_STATED TASK_
Can you rewrite the rows starting at the one containing "The image size is (1067, 751)." and ending at the one containing "Action: 89,23", swapping "hamburger" for "three-line" and leaving everything else unchanged?

_INPUT MATERIAL_
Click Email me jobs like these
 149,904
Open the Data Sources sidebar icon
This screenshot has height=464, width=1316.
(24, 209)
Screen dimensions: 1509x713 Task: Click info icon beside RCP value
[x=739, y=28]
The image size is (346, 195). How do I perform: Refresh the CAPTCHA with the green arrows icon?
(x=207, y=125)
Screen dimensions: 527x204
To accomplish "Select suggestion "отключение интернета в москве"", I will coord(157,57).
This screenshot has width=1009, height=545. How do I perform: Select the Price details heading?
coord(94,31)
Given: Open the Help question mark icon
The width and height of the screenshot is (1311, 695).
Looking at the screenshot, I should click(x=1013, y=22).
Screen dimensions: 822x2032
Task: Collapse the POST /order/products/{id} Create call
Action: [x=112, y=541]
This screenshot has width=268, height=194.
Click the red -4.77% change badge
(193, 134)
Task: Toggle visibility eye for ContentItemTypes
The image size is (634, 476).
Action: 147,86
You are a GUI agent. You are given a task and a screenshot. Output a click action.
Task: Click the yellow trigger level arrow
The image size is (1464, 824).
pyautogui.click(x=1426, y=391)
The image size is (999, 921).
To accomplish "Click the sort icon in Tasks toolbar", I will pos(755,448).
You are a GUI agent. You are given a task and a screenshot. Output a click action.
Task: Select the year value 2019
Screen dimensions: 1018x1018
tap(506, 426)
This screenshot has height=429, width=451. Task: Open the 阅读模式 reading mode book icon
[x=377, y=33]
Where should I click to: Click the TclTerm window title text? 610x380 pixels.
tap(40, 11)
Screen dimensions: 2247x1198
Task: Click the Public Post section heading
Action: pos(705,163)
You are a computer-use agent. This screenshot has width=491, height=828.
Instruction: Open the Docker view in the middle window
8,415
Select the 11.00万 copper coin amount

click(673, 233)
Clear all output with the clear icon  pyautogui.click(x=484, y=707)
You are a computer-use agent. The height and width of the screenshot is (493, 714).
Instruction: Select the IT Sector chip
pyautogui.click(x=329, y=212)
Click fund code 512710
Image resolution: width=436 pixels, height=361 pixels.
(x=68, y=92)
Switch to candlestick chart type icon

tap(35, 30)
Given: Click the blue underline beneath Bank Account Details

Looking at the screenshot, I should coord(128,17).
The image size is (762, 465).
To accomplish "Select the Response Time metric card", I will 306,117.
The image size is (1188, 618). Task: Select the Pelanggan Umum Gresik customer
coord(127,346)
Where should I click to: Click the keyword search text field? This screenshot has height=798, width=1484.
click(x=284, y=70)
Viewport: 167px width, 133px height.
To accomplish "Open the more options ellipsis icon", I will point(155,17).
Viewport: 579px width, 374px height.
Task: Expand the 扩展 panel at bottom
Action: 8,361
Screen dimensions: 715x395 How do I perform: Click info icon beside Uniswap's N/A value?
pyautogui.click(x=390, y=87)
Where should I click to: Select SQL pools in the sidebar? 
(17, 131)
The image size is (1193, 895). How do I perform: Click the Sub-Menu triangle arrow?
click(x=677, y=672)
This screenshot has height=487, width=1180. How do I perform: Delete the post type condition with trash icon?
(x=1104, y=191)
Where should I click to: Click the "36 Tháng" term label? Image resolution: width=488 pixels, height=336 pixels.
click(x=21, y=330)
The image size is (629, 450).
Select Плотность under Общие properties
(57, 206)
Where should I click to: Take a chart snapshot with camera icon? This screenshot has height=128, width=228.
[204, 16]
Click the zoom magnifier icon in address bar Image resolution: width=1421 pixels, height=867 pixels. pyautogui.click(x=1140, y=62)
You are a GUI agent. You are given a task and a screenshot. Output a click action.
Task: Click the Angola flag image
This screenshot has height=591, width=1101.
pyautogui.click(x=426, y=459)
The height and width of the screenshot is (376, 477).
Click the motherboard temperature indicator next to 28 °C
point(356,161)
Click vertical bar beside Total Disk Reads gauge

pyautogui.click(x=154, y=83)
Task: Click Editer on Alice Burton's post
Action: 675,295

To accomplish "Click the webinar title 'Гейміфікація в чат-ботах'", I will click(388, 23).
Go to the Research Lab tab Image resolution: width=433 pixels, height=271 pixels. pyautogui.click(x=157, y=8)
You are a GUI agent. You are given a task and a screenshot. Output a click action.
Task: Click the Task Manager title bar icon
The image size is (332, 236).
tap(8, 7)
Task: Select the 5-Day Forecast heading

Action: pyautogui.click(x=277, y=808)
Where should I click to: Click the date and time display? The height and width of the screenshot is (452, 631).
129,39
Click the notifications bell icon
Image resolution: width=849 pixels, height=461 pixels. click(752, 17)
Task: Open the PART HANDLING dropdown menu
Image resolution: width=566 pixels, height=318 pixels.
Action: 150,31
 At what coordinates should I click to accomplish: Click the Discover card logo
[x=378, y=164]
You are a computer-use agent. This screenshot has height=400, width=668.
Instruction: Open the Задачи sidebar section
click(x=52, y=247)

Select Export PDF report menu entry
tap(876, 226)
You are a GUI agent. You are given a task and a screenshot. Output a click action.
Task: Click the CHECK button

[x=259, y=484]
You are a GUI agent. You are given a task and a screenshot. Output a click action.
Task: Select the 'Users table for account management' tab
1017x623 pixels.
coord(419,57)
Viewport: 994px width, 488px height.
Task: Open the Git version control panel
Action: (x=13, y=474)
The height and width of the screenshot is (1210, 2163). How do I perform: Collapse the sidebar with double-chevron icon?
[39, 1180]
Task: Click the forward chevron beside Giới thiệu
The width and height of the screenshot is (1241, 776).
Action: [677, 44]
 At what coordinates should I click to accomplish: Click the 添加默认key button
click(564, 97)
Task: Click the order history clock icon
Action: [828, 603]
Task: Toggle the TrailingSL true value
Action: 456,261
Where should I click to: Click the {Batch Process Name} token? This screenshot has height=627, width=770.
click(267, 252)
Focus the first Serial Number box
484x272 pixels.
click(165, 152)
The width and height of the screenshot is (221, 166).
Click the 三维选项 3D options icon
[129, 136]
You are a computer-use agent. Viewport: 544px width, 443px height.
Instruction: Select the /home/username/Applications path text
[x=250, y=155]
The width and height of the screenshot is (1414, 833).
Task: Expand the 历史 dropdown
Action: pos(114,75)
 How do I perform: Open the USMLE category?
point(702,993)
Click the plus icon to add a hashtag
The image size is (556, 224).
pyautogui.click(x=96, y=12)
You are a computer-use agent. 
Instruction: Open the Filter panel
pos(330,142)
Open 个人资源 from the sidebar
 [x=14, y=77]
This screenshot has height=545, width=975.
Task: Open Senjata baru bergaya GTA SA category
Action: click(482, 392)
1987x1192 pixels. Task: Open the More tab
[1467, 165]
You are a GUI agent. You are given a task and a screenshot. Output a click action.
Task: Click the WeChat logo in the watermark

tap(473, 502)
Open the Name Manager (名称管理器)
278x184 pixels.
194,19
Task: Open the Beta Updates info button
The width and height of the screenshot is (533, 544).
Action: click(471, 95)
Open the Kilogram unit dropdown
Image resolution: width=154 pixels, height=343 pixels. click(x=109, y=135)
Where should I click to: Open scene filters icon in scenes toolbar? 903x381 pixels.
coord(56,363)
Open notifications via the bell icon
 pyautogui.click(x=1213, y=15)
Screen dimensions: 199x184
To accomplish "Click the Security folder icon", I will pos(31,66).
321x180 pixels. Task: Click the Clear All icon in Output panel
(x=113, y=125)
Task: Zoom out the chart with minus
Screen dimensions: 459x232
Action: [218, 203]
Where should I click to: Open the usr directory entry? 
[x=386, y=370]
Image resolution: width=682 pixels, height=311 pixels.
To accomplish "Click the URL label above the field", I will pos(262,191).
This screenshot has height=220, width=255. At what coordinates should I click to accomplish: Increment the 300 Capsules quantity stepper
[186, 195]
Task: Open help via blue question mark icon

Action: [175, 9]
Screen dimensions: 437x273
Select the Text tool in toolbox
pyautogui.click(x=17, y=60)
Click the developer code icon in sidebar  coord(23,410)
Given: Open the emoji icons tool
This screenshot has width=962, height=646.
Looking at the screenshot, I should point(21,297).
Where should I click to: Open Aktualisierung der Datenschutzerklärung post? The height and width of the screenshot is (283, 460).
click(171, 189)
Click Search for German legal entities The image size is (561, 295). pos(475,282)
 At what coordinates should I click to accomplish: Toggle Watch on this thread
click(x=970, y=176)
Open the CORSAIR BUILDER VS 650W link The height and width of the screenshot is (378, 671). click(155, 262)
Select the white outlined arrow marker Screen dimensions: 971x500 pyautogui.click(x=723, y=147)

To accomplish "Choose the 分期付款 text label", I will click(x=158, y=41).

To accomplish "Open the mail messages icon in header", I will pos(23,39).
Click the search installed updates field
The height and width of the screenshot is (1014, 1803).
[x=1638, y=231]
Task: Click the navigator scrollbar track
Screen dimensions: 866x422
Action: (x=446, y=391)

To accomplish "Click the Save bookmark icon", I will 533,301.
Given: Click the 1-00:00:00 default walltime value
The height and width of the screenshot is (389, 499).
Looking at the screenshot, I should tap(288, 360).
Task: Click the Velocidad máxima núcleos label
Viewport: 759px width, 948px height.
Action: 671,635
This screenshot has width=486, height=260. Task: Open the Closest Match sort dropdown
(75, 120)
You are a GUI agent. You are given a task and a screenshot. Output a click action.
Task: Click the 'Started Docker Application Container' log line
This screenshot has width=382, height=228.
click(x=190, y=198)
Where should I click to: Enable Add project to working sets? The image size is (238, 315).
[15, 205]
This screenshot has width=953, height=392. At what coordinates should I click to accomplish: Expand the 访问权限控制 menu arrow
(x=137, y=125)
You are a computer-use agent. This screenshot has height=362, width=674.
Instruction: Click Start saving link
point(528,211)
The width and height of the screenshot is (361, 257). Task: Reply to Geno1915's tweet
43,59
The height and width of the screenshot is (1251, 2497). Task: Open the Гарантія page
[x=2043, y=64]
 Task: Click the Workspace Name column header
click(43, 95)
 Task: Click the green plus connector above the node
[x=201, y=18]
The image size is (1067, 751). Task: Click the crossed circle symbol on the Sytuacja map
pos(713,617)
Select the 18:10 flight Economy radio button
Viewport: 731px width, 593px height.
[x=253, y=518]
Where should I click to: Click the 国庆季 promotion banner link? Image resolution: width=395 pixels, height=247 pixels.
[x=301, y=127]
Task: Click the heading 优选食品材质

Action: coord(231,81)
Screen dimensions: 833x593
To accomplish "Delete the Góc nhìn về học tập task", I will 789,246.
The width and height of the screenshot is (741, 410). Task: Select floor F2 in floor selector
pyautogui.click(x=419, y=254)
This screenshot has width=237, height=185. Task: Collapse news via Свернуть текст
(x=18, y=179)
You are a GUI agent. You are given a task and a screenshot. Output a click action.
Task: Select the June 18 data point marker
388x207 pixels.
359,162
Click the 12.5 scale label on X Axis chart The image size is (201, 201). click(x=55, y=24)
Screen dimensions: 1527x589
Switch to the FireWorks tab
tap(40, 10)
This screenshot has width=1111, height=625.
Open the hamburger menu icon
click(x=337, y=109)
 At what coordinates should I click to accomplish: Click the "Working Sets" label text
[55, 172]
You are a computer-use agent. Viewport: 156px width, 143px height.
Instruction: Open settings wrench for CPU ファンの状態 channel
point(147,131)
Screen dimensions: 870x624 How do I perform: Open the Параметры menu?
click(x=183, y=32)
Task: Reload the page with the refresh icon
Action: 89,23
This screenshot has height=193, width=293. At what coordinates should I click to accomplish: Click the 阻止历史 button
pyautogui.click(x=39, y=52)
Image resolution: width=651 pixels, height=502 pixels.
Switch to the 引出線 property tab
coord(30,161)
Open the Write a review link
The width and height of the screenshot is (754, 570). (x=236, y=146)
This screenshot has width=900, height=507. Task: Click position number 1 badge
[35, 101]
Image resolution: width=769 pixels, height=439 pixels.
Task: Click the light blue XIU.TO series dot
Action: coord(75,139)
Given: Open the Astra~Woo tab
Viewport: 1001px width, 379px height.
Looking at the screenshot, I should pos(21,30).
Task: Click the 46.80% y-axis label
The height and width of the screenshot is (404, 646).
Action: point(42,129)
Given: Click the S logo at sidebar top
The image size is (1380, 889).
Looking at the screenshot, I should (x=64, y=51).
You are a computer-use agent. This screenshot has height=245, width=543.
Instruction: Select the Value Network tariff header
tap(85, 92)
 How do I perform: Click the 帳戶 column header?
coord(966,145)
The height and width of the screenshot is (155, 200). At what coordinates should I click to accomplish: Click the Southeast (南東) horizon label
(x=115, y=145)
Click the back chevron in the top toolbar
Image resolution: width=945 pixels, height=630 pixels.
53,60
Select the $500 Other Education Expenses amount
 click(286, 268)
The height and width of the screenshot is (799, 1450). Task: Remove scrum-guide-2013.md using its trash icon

_WORKED ANSWER_
The image size is (1067, 751). Task: Click the crossed circle symbol on the Sytuacja map
pos(713,617)
Select the 18:10 flight Economy radio button
Viewport: 731px width, 593px height.
[x=253, y=518]
Where should I click to: Click the 国庆季 promotion banner link? Image resolution: width=395 pixels, height=247 pixels.
[x=301, y=127]
Task: Click the heading 优选食品材质

Action: coord(231,81)
Screen dimensions: 833x593
To accomplish "Delete the Góc nhìn về học tập task", I will 789,246.
The width and height of the screenshot is (741, 410). Task: Select floor F2 in floor selector
pyautogui.click(x=419, y=254)
This screenshot has width=237, height=185. Task: Collapse news via Свернуть текст
(x=18, y=179)
You are a GUI agent. You are given a task and a screenshot. Output a click action.
Task: Select the June 18 data point marker
388x207 pixels.
359,162
Click the 12.5 scale label on X Axis chart The image size is (201, 201). click(x=55, y=24)
Screen dimensions: 1527x589
Switch to the FireWorks tab
tap(40, 10)
This screenshot has width=1111, height=625.
Open the three-line menu icon
click(x=337, y=109)
 At what coordinates should I click to accomplish: Click the "Working Sets" label text
[55, 172]
You are a computer-use agent. Viewport: 156px width, 143px height.
Instruction: Open settings wrench for CPU ファンの状態 channel
point(147,131)
Screen dimensions: 870x624 How do I perform: Open the Параметры menu?
click(x=183, y=32)
Task: Reload the page with the refresh icon
Action: 89,23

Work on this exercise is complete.